▶ _What is being asked_:
Copy every line that contains the string "computer" from the entries below.

▶ _The data_:
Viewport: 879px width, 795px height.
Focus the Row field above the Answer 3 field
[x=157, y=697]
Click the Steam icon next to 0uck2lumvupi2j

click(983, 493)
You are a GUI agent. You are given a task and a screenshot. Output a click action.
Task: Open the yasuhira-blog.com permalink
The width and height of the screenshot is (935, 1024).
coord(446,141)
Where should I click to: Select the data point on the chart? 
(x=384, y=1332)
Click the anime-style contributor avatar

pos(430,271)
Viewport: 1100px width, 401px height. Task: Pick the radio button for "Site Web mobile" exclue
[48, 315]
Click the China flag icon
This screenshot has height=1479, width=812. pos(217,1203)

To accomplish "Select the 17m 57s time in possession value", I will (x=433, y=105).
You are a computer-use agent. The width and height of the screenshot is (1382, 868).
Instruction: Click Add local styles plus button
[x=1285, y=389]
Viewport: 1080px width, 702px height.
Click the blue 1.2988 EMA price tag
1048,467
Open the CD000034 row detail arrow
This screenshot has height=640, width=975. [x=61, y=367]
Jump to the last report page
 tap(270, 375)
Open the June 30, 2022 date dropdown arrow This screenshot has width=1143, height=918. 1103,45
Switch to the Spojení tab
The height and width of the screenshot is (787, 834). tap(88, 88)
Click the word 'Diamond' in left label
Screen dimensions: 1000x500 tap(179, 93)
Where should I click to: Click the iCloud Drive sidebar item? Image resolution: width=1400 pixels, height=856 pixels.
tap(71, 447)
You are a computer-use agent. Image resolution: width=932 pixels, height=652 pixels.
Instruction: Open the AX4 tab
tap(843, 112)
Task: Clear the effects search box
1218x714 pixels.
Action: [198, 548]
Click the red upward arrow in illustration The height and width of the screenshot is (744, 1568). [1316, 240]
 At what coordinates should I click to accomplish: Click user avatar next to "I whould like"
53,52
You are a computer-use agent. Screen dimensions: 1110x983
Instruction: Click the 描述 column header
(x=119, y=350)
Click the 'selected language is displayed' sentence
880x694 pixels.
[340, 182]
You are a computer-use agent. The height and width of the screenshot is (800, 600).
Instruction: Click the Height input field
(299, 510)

▶ _Task output_:
You are a computer-use agent. The width and height of the screenshot is (1382, 868).
You are a computer-use agent. Image resolution: width=932 pixels, height=652 pixels.
You are a computer-use agent. Screen dimensions: 1110x983
You are a computer-use agent. The height and width of the screenshot is (800, 600).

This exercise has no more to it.